1. Given a function and two points in its domain, compute the average rate of change of the function between those points. I.e. determine the slope of the secant line between two points on a function’s graph.
2. Given either a formulaic or graphical presentation of a function \(f\) and some point \(x_0\) in its domain, determine whether or not the limits \[ \lim_{x \to x_0^{-}} f(x) \qquad \lim_{x \to x_0} f(x) \qquad \lim_{x \to x_0^{+}} f(x) \] exist, and if they exist numerically approximate their value or determine their exact value if possible.
3. Given either a formulaic or graphical or narrative description of a function \(f,\) determine whether or not the limits \[ \lim_{x \to -\infty} f(x) \quad\qquad \lim_{x \to \infty} f(x) \] exist, and if they exist numerically approximate their value or determine their exact value if possible.
4. Given either a formulaic or graphical or narrative description of a function, determine whether or not the function is continuous on its domain.

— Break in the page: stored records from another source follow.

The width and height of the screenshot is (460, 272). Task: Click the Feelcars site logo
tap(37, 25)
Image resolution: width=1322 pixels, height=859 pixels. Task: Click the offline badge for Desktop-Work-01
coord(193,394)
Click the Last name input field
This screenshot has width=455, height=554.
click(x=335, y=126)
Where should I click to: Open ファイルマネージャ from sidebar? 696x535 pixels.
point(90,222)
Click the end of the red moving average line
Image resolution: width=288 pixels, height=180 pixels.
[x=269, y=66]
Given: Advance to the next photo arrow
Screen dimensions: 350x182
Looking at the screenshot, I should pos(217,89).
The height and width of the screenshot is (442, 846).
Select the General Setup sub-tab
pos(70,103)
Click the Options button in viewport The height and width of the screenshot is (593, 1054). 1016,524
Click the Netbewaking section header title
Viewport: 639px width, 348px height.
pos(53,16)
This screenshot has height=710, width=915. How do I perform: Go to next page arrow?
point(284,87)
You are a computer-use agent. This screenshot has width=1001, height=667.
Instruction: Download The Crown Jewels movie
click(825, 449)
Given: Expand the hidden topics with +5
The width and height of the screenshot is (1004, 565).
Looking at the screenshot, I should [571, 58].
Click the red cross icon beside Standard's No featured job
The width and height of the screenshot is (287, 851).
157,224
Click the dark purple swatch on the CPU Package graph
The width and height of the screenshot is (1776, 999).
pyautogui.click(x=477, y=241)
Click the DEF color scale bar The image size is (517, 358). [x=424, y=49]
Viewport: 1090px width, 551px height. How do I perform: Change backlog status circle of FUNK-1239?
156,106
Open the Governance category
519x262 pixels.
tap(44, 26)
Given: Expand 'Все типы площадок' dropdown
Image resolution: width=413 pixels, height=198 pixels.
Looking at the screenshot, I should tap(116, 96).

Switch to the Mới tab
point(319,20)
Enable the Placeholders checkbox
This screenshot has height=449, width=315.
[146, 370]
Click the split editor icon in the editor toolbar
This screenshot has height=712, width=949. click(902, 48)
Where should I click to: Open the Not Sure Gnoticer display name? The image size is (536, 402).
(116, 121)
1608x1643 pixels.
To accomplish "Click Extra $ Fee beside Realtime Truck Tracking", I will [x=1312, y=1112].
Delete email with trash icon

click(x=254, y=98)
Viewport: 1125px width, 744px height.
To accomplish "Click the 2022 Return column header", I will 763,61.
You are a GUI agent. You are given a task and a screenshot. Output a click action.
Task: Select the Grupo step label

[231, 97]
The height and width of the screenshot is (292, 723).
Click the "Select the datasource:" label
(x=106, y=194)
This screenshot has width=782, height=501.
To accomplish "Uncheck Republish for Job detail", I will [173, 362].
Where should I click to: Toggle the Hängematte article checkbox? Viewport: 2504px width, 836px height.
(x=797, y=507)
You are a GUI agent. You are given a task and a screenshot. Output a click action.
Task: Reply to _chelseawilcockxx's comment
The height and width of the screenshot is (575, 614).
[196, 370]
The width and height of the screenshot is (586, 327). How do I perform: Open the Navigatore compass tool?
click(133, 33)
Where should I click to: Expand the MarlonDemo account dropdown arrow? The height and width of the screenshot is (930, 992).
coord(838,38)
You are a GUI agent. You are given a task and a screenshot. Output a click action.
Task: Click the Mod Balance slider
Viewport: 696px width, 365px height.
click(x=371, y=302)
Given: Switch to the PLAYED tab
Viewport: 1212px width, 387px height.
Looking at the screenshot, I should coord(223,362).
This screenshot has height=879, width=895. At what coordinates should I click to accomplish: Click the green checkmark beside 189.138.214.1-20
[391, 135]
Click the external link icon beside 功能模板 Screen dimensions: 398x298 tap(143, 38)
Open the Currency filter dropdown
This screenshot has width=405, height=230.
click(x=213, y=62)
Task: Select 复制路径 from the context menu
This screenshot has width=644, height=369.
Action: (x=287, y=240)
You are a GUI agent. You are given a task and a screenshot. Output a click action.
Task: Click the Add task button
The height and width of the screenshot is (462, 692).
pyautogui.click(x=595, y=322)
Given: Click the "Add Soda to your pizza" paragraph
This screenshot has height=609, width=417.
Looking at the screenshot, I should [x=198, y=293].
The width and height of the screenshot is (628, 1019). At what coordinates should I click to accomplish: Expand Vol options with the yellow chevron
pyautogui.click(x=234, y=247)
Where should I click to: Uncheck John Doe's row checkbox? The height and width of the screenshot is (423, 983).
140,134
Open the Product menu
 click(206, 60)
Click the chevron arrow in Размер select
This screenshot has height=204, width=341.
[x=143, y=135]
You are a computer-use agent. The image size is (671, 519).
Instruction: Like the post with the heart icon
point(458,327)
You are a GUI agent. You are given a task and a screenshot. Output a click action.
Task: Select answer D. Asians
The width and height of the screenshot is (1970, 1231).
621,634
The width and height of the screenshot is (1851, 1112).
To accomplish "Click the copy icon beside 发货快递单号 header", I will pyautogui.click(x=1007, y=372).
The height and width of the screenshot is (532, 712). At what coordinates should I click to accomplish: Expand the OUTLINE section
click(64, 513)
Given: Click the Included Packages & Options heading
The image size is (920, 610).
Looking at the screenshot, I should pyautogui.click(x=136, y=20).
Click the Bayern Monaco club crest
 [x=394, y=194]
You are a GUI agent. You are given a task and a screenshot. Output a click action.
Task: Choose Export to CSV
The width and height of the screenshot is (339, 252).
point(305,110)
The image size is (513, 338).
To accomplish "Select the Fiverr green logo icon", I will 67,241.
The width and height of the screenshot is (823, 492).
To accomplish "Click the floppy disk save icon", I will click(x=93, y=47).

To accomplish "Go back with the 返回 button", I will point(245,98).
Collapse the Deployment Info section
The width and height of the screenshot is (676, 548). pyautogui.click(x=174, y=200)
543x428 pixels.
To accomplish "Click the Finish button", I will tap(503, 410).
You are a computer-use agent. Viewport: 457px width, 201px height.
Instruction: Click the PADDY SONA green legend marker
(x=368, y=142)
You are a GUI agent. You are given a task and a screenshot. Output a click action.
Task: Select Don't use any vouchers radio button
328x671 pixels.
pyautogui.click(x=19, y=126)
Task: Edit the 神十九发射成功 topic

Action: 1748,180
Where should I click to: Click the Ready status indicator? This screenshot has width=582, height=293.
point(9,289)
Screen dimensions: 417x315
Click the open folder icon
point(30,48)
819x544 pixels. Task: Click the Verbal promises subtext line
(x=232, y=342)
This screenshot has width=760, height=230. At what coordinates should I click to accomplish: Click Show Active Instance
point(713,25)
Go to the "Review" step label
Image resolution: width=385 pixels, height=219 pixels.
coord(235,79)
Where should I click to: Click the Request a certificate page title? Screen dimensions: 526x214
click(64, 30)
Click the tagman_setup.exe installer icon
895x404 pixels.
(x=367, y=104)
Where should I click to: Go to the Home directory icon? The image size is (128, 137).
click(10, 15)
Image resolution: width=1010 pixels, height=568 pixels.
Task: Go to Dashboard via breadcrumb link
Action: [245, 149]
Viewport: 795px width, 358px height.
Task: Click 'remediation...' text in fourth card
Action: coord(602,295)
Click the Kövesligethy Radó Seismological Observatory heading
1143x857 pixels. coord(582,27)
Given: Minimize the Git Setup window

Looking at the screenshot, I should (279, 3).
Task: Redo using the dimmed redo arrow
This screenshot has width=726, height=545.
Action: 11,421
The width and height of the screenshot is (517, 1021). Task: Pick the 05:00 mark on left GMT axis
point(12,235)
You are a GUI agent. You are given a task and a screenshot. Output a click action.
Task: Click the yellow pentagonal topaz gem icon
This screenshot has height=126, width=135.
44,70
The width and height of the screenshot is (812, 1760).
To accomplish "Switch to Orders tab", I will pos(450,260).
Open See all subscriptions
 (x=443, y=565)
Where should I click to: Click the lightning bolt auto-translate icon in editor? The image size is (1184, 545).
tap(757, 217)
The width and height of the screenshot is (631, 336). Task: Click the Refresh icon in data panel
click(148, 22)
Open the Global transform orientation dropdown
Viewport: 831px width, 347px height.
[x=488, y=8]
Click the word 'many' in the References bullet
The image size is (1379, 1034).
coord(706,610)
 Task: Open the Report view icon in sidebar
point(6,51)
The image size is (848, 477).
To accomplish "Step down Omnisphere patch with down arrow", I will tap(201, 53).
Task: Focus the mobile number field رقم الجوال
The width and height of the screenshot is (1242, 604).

5. Given a formula for a function expressed as a sum, difference, product, quotient, or composite of algebraic and trigonometric functions, write a formula for its derivative.
6. Determine a function’s derivative from the definition: \[ \frac{\mathrm{d}}{\mathrm{d}x}f(x) = \lim\limits_{h \to 0} \frac{f(x+h) - f(x)}{h}\,, \]
7. Given a function and a point in its domain around which the function is differentiable, compute the instantaneous rate of change of the function at that point.
8. Given a function and a point in its domain around which the function is differentiable, determine an equation of the line tangent to the graph of the function at that point.
9. Given a multivariable equation consisting of sums, products, quotients, or composites of algebraic and trigonometric functions, write down a implicit formula for the derivative of any dependent variable in that equation with respect to any variable on which it depends.
10. For any function expressible piecewise in terms of sums, products, quotients, or composites of algebraic and trigonometric functions, determine its extreme values and inflection points and any intervals on which it is increasing/decreasing or accelerating/decelerating, and from this information accurately sketch the graph of the function.
11. Use Newton’s method to approximate the value to any precision of the root of any function that is differentiable around that root.
12. Express the value of a definite integral as a limit of a Riemann sum, and approximate the value to any precision of that definite integral using the Riemann sum.
13. Determine an antiderivative of any sufficiently simple function expressible in terms of sums, products, quotients, or composites of algebraic and trigonometric functions, and use that antiderivative to calculate the exact value of the definite integral of the function according to the Fundamental Theorem of Calculus.
14. Given two sufficiently simple functions expressible in terms of sums, products, quotients, or composites of algebraic and trigonometric functions whose graphs intersect at points with algebraic coordinates, determine the area of the region bound by those graphs.
15. Compute the volume of any solid whose cross-sections along some axis have an area describable as an integrable function. (e.g. solids of revolution).
16. Compute the work being done as some linear, potentially variable, force is being applied to a potentially variable mass.